A introdução de armas nucleares no sistema internacional foi suficientemente significativa para ser apelidada de uma «revolução nuclear»17. Ora, esta revolução nuclear tem um impacto significativo na teoria realista da balança de poder. Quando devidamente identificado, este impacto permite extrair da teoria de Waltz previsões mais sofisticadas sobre a durabilidade de um sistema unipolar e, portanto, da presente preponderância de poder militar dos Estados Unidos. Para tal, temos de explorar o impacto da revolução nuclear na relação entre, por um lado, as estratégias de balanceamento que os estados implementam e, por outro, um equilíbrio sistémico de poder, que é, como veremos, apenas um de vários resultados possíveis dessas estratégias. Mais especificamente, o argumento que Waltz me inspira aqui é que na era nuclear é possível aos estados atingir os objectivos das suas estratégias de balanço – ou seja, garantir a sua sobrevivência – sem produzir um equilíbrio de poder a nível sistémico.
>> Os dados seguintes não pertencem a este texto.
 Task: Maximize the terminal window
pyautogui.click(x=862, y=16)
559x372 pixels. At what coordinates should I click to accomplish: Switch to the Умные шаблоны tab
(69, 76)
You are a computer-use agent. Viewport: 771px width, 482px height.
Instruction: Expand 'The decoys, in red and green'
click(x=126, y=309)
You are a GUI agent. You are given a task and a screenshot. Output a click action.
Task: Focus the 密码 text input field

No trabalho de Waltz, a teoria da balança de poder é apresentada como tendo uma qualidade natural. A necessidade que os estados têm de garantir a sua própria sobrevivência num contexto de anarquia sistémica conduz inevitavelmente a um só resultado: um equilíbrio de poder a nível sistémico18. Como é frequentemente o caso com a «naturalização» de leis sociais, a contingência inerente à relação entre, por um lado, as estratégias que os estados implementam para balancear contra estados mais poderosos e, por outro, o equilíbrio de poder a nível sistémico é obscurecido por esta compreensão naturalista do equilíbrio de poder como sendo inevitável.

A lógica central da teoria de equilíbrio de poder de Waltz é relativamente simples. Os estados preocupam-se em primeiro lugar com a sua própria sobrevivência. Uma concentração única de poder num Estado ameaça a sobrevivência dos outros. A fim de melhorar as suas chances de sobrevivência, os outros estados irão, portanto, balancear contra essa concentração de poder. Qualquer ameaça à sobrevivência do Estado só é minimizada quando este possui (ou está aliado com estados que possuem) pelo menos tanto poder como qualquer outro Estado (ou aliança de estados). Consequentemente, os esforços de balanceamento de um Estado levarão inevitavelmente ao surgimento de um equilíbrio sistémico de poder.

Ora, na era nuclear, estas observações não resultam necessariamente umas das outras, porque agora uma concentração ímpar de poder (convencional) num Estado não ameaça necessariamente a sobrevivência dos outros. Especificamente, a preponderância de poderio convencional que os Estados Unidos possuem hoje não ameaça a sobrevivência dos outros estados possuidores de armas nucleares. Portanto, as tentativas que quaisquer outros estados façam para melhorar as suas chances de sobrevivência em face da concentração de poder num só Estado não os levará necessariamente a acumular tanto poder como esse Estado. Pelo contrário, mal um Estado adquire armas nucleares a sua sobrevivência está garantida mesmo que os Estados Unidos continuem a beneficiar de uma preponderância de poder convencional. Como consequência, os esforços de balanceamento por parte de vários estados, mesmo se bem-sucedidos, podem não produzir um equilíbrio de poder a nível sistémico.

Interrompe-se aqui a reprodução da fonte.